Muscle PGC-1α Overexpression Drives Metabolite Secretion Boosting Subcutaneous Adipocyte Browning

Abstract

Muscle and adipose tissue (AT) are in mutual interaction through the integration of endocrine and biochemical signals, thus regulating whole-body function and physiology. Besides a traditional view of endocrine relationships that imply the release of cytokines and growth factors, it is becoming increasingly clear that a metabolic network involving metabolites as signal molecules also exists between the two tissues. By elevating the number and functionality of mitochondria, a key role in muscle metabolism is played by the master regulator of mitochondrial biogenesis peroxisome-proliferator-activated receptor-γ coactivator-1α (PGC-1α), that induces a fiber type shift from glycolytic to oxidative myofibers. As a consequence, the upregulation of muscle respiratory rate might affect metabolite production and consumption. However, the underlying mechanisms have not yet been fully elucidated. Here, we used a muscle-specific PGC-1α overexpressing mouse model (MCK-PGC-1α) to analyze the metabolite secretion profile of serum and culture medium recovered from MCK-PGC-1α muscle fibers by NMR. We revealed modified levels of different metabolites that might be ascribed to the metabolic activation of the skeletal muscle fibers. Notably, the dysregulated levels of these metabolites affected adipocyte differentiation, as well as the browning process in vitro and in vivo.
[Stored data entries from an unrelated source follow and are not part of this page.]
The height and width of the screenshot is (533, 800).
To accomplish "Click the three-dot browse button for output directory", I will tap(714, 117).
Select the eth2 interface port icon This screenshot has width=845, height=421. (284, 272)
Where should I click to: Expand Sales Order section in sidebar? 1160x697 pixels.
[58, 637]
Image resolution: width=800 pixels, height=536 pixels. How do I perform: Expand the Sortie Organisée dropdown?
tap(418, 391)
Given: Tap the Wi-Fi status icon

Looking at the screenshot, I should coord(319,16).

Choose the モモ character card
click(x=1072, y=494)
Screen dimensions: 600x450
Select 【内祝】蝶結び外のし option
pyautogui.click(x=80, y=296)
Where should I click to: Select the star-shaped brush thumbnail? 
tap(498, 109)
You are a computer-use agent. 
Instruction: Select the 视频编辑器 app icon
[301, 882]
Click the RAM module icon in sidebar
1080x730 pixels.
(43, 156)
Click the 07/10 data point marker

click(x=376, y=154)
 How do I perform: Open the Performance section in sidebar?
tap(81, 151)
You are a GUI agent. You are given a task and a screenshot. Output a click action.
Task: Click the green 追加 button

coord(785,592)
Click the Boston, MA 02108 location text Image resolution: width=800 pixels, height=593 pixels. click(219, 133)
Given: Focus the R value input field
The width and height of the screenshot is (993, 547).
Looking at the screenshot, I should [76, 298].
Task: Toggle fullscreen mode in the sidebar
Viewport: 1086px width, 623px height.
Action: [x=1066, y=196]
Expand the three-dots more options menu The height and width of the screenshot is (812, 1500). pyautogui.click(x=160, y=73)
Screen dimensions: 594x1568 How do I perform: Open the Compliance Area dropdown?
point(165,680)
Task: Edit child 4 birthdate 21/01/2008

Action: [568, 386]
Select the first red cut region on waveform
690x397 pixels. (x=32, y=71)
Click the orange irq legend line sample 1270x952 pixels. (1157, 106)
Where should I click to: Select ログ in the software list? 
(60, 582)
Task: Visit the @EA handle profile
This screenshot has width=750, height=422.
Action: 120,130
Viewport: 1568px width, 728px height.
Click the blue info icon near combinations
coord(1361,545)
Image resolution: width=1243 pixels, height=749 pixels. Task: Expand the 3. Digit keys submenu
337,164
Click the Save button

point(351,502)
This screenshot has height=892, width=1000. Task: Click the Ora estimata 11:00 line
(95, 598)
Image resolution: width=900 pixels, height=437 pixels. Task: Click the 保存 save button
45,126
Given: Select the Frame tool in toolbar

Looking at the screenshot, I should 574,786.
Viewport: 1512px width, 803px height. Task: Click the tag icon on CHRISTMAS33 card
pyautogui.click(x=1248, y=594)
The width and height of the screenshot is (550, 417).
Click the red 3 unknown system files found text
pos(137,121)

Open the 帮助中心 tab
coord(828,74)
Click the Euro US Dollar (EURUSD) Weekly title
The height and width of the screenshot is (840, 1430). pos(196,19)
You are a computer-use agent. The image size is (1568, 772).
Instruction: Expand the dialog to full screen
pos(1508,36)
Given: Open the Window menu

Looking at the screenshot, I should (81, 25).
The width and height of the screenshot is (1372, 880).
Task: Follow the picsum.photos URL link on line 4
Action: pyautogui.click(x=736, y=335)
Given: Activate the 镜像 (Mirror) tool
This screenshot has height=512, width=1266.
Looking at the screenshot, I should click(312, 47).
Interestingly such effect was exacerbated in the subcutaneous WAT, while only barely present in the visceral WAT. Our data confirm a prominent role of PGC-1α as a trigger of mitochondrial function in skeletal muscle and propose a novel function of this master regulator gene in modulating the metabolite production in turn affecting the activation of WAT and its conversion toward the browning.